= Elizabeth Dee =

American art dealer

Elizabeth Dee is an American art gallery owner. She is the founder of Independent Art Fair and the Elizabeth Dee Gallery.

==Art career==
===Gallery===
The gallery has exhibited artists Alex Bag, Mark Barrow, Derek Jarman, Harry Dodge and Stanya Kahn, Jeff Keen, Miranda Lichtenstein, Virgil Marti, Ryan McNamara, Josephine Meckseper, Carl Ostendarp, Adrian Piper, Meredyth Sparks, and Ryan Trecartin, amongst many others.

===Events===
X Initiative took place in 2009-2010 at the former Dia Center for the Arts in New York.

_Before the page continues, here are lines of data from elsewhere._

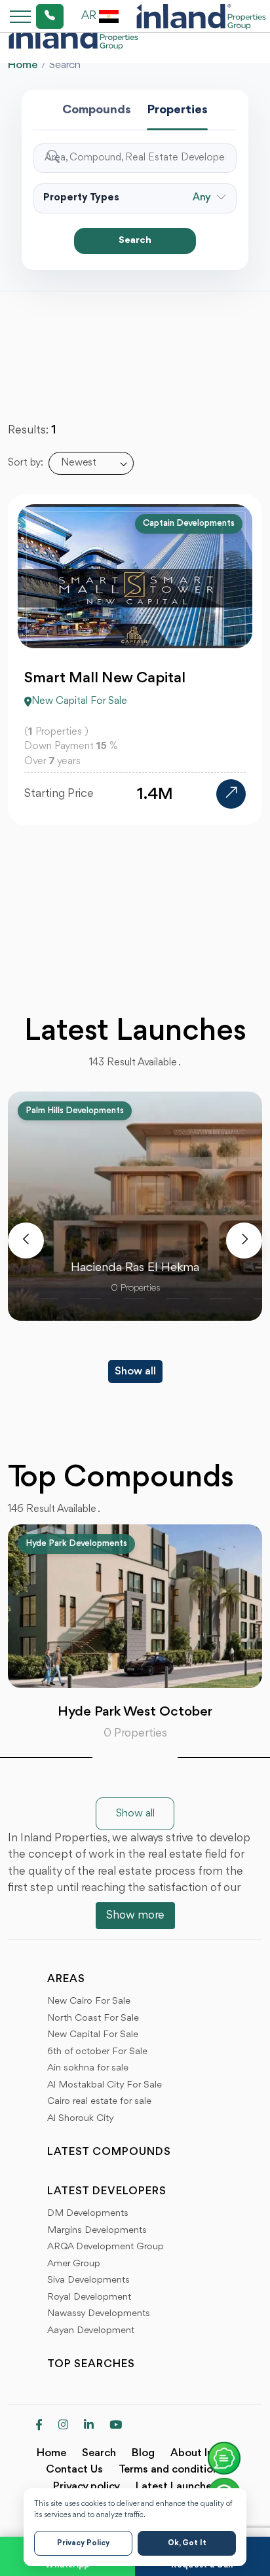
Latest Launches (176, 2486)
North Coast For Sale (93, 2018)
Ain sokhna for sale (87, 2068)
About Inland (202, 2453)
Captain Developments (189, 523)
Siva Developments (88, 2280)
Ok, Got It (187, 2543)
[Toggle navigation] (16, 16)
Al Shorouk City (80, 2119)
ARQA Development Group (105, 2247)
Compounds (96, 110)
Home (22, 65)
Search (135, 241)
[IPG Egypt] (201, 16)
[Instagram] (63, 2426)
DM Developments (87, 2213)
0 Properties (135, 1733)
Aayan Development (90, 2331)
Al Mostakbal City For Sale (104, 2085)
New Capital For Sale (92, 2035)
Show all (135, 1371)
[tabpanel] (135, 1633)
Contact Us (74, 2469)
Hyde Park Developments (76, 1543)
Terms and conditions (171, 2469)
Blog (143, 2453)
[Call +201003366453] (33, 16)
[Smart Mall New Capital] (231, 794)
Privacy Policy (83, 2543)
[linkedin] (89, 2426)
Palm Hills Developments (75, 1110)
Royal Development (89, 2297)
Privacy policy (86, 2486)
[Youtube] (115, 2426)
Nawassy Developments (98, 2314)
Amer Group (73, 2264)
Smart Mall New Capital (104, 678)
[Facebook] (39, 2426)
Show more (135, 1915)
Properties (177, 110)
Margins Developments (97, 2231)
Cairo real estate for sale (99, 2102)
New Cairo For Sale (88, 2001)
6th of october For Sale (97, 2052)
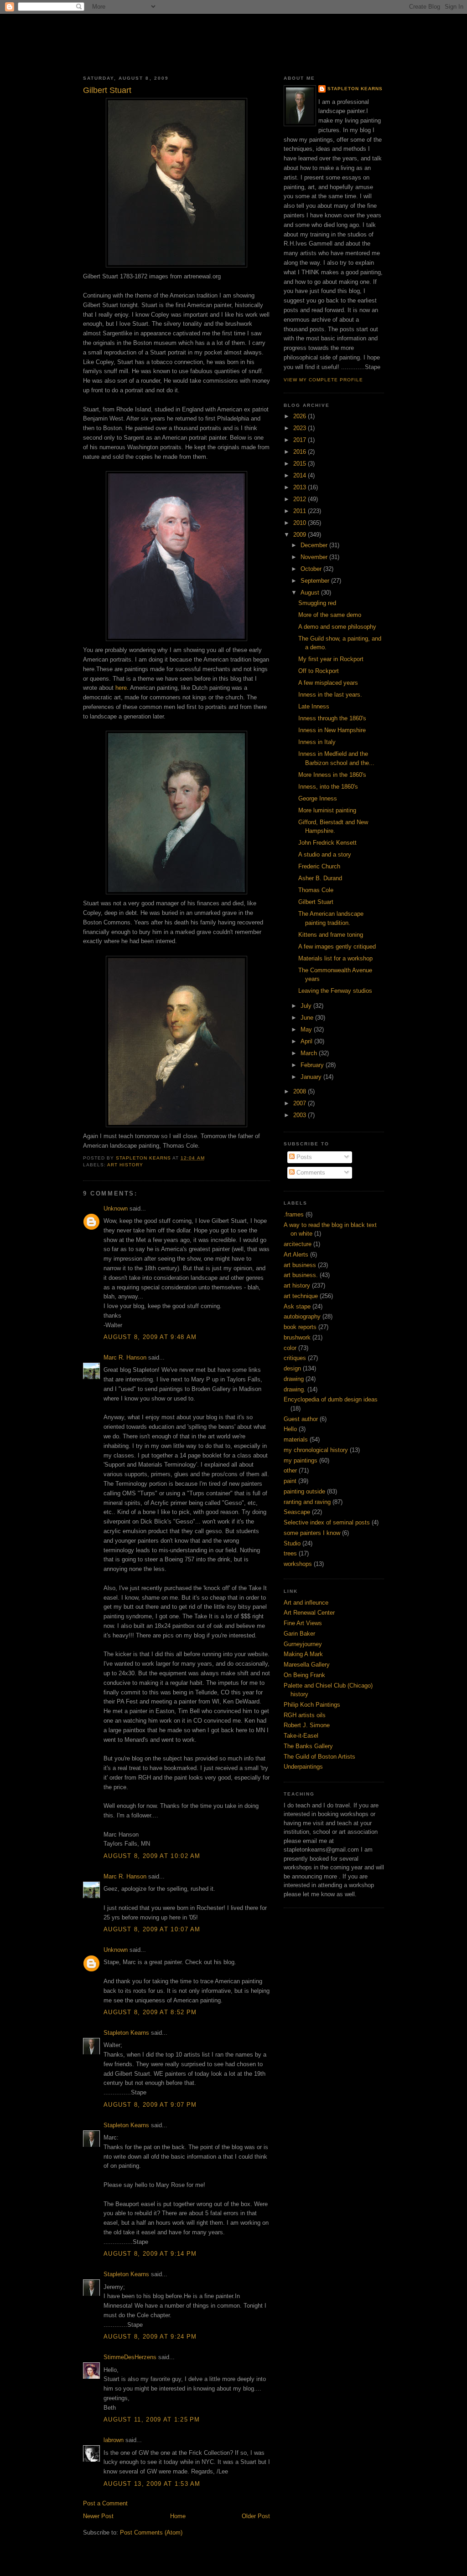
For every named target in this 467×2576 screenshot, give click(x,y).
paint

Dee is also the co-founder of Independent, a hybrid collective exhibition forum highlighting international galleries and non-profit spaces which takes place annually.

===Publications===
She has also co-published monographic publications on Josephine Meckseper (Sternberg Press), Ryan Trecartin (Dee/Rizzoli Skira) and Meredyth Sparks (Monografik Editions) and is the co-editor of the X Initiative Yearbook (Mousse Publishing, Milan).

==Film production==
Elizabeth Dee has co-produced ten movies by Ryan Trecartin including I-Be AREA (2007) and the seven video cycle Any Ever (2007-2010) which includes: Trill-ogy Comp (2009): Sibling Topics (section a), K-CoreaINC.K (section a), P.opular S.ky (section ish), Re'Search Wait'S (2009-2010): Temp Stop (Re'Search Wait'S), Roamie View: History Enhancement (Re'Search Wait'S), The Re'Search (Re'Search Wait'S) and Ready (Re'Search Wait'S).